▶ Requirements:
1. In the succession planning text, why should a nonprofit avoid looking for someone exactly like the current CEO? Answer in one to three sentences.
2. Please summarize the succession planning text in two sentences.
3. Continue the succession planning text from the point where it stops.

I was recently asked to contribute to a whitepaper on avoiding and mitigating risk; my thoughts were focused on the enormous value of succession planning. For all nonprofits, some level of risk helps drive innovation and the successful balancing act hinges on taking smart risk. Below are excerpts of this exceedingly well written document, ultimately developed by Green Hasson Janks:

Many nonprofits are founded to address a specific issue, and the founders have invested an enormous amount of time and effort in getting up and running. With limited resources, they turn their passion into a working organization. But when nonprofits are successful, they grow, and they can outgrow the managerial abilities of their founders. Alternatively, a longstanding, successful nonprofit will need to fill open positions that are key to organizational success. In either scenario, nonprofits must be prepared for a smooth transition — otherwise, there is a risk that revenue and mission can be impacted. We interviewed nonprofit recruiter Shelli Herman, founder and president of Shelli Herman and Associates, and asked her to give us insight into the complicated process of succession planning.

“Most nonprofits feel they aren’t preparing for leadership succession very well,” Herman notes. “There are a couple of things they can do now, however: first, identify where there may be opportunities for succession at the senior level; second, start thinking about who you can train internally for other roles; and third, develop a point of view about external hiring. The truth is that world class nonprofits are doing a lot of solid internal succession planning work, but being this proactive is not as common. The result is that people leave and the organization goes into panic mode. Herman adds, “When a position opens up, the organization needs to come up with a meaningful job description and formulate a search committee that is an agent of the board. The entire board should not be executing the process — it needs to be a lean, agile subset of the board.”

The mistakes Herman sees nonprofits make in succession planning and recruiting include:


  2. LOOKING FOR SOMEONE EXACTLY LIKE THE CURRENT CEO. When change is afoot, organizations have to sit back and recognize that this is a perfect opportunity to make change, to possibly reboot and to rethink such that they make the organization more prepared for future growth and opportunity. When an organization gets comfortable, it’s a recipe for trouble.

▶ Collected material:
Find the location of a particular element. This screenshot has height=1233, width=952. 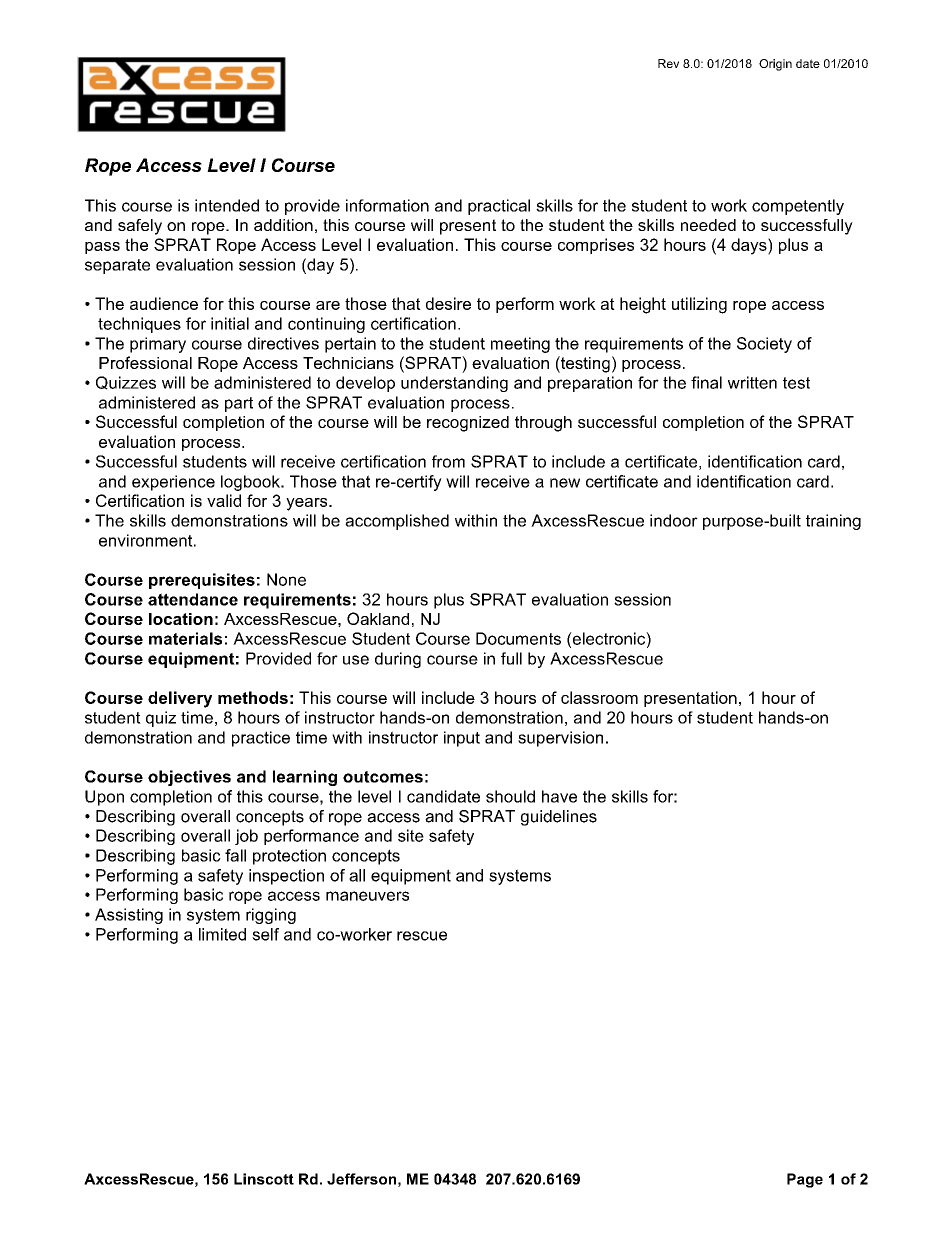

guidelines is located at coordinates (559, 818).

▶ Response list:
1. A leadership change is a perfect opportunity to make change, to possibly reboot, and to rethink the organization so it is better prepared for future growth and opportunity. When an organization gets comfortable, it's a recipe for trouble.

2. Successful nonprofits can outgrow their founders' managerial abilities or need to fill key positions, and without a smooth transition their revenue and mission can be impacted. Nonprofit recruiter Shelli Herman advises identifying senior-level succession opportunities, training people internally, developing a point of view on external hiring, and using a lean search committee drawn from the board, and she warns against seeking someone exactly like the current CEO.

3.
  3. THE WRONG FIT. The organization views that there is an internal candidate (that may be the COO or a different #2 person), but once that person is actually in the job, the board discovers that this individual is actually not the right person. The same thing can happen with an external candidate; someone can interview well and be the successful placement, but once he or she is in the job, boots on the ground, you realize it is a cultural misfire. Both can happen, and there are risks both ways. Herman adds, “An organization can’t mitigate every risk regarding hiring, but it can have a comprehensive approach to help lessen risk that includes:

1. A THOROUGH INTERVIEW PROCESS. To reduce errors, a nonprofit should aim for a process where it asks thorough questions and performs reference checks and has many different people interview the candidates. This may include board members, staff, critical stakeholders, donors and other people with contemporary insight into the organization. 2. GOOD ONBOARDING. If poorly done, the person is set up to fail. 3. STAYING INVOLVED. The board can’t check out once the person starts. Being exhausted after the search is not an excuse. Be involved and make sure things are going well.”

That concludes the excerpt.